■ Исходный текст:
== == ==
Дом-2 как вестник апокалипсиса
Деградация культуры – предвестник краха общества
На первом показе прославленного кинофильма «Унесенные ветром» в 1939 году произошел громкий скандал: один из героев (Ретт Батлер), разгневавшись на героиню (Скарлетт О’Хара), бросает ей в лицо по тем временам немыслимо кощунственную фразу: “I don’t give a damn” – редкий по дерзости вызов нормам общественной нравственности, эквивалентный тому, чтобы сказать «Пошла ты к черту!». Негодованию общества не было предела.
То была первая разведка боем, предназначенная прощупать, насколько цепко держится общество за свои моральные ценности. Оказалось, что достаточно цепко. Да даже еще в начале 60-х годов любое сквернословие, включая богохульство, было по-прежнему абсолютно неприемлемо в общественном дискурсе, а среди культурных людей – и в частных разговорах. Употребление непечатных слов и выражений считалось дурным тоном, верхом вульгарности.
== == ==
Напишите продолжение статьи о деградации культуры, начав сразу после её последнего предложения.

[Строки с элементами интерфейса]
== == ==
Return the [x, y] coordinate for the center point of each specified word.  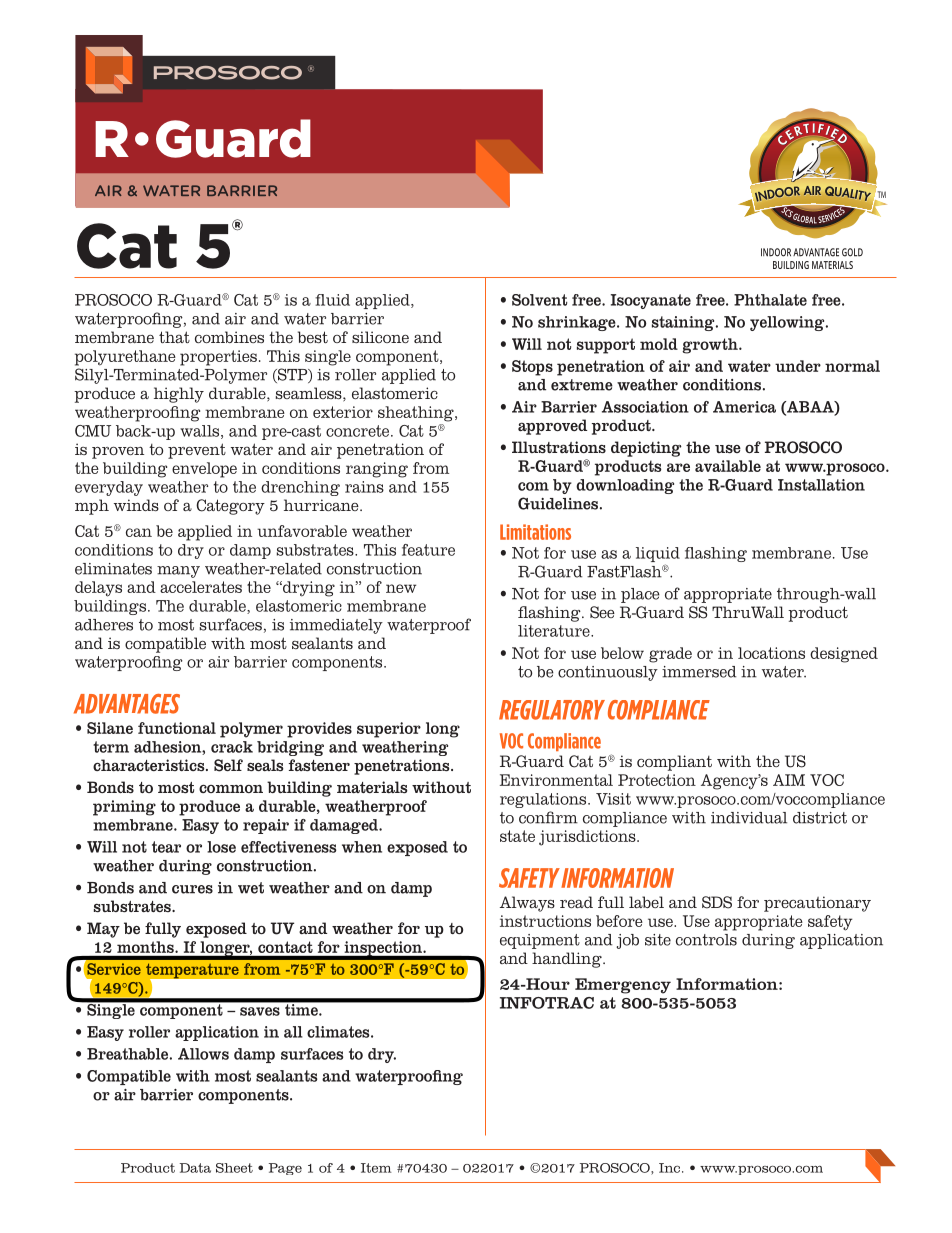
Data [195, 1168]
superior [389, 730]
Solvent [539, 300]
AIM [789, 780]
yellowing [788, 323]
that [174, 337]
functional [177, 728]
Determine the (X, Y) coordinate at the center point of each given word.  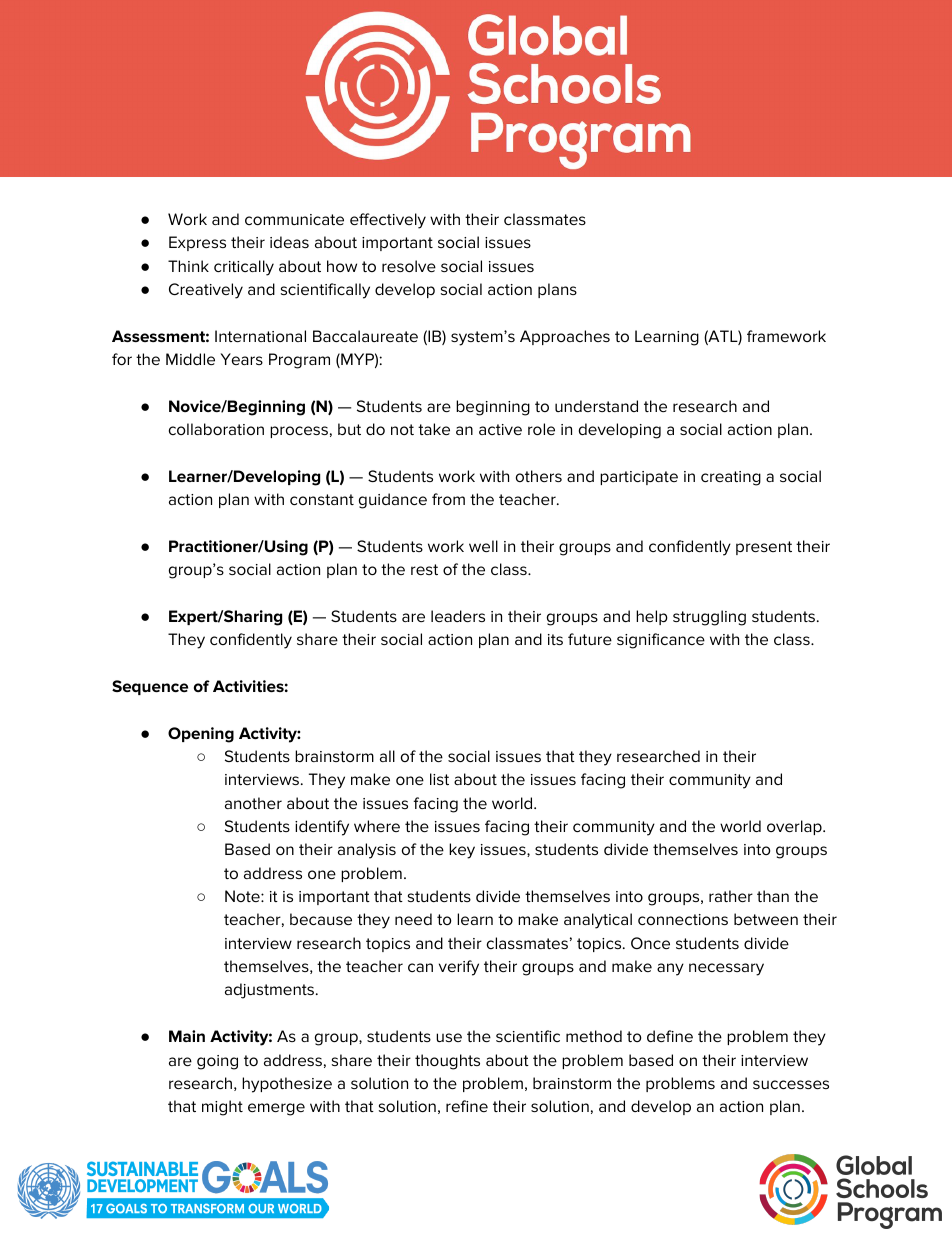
== == ==
■ Ожидаемый ответ:
Прошло всего несколько десятилетий, и все изменилось. Одним из самых поразительных явлений последнего полувека стало моральное, духовное и культурное оскудение американской жизни. Ныне поношение всех прежде незыблемых норм нравственности, публичный секс и густой мат составляют ее привычный фон.
Популярные кинофильмы состоят из непрерывной череды кровавых и порнографических эпизодов, кое-как связанных невразумительным диалогом и убогим сюжетом. Матерщина обильно уснащает страницы популярных книг и журналов, бурными потоками льется с экранов кинотеатров и телевизоров. Матом насыщены тексты популярных песен и пьес, матом публично изъясняются гламурные знаменитости обоего пола, мат все чаще проскальзывает в телевизионных новостных репортажах. А уж про приватное общение и говорить не приходится. Чтобы слыть своим в просвещенных кругах и непринужденно поддерживать светскую беседу, ныне вполне можно обойтись всего двумя словами: fuck и shit с их производными.
На знаменитые диспуты Линкольна и Дугласа в 1858 году съезжались зрители за десятки верст. Если бы по щучьему веленью перенести в ту эпоху современную интеллигенцию, готов поручиться, что сегодняшние интеллектуалы – в отличие от зрителей тех лет, в подавляющем большинстве простых фермеров – просто не смогли бы следить за этими состязаниями в ораторском искусстве, настолько недоступно сложными были бы для них синтаксис и лексика тогдашнего языка.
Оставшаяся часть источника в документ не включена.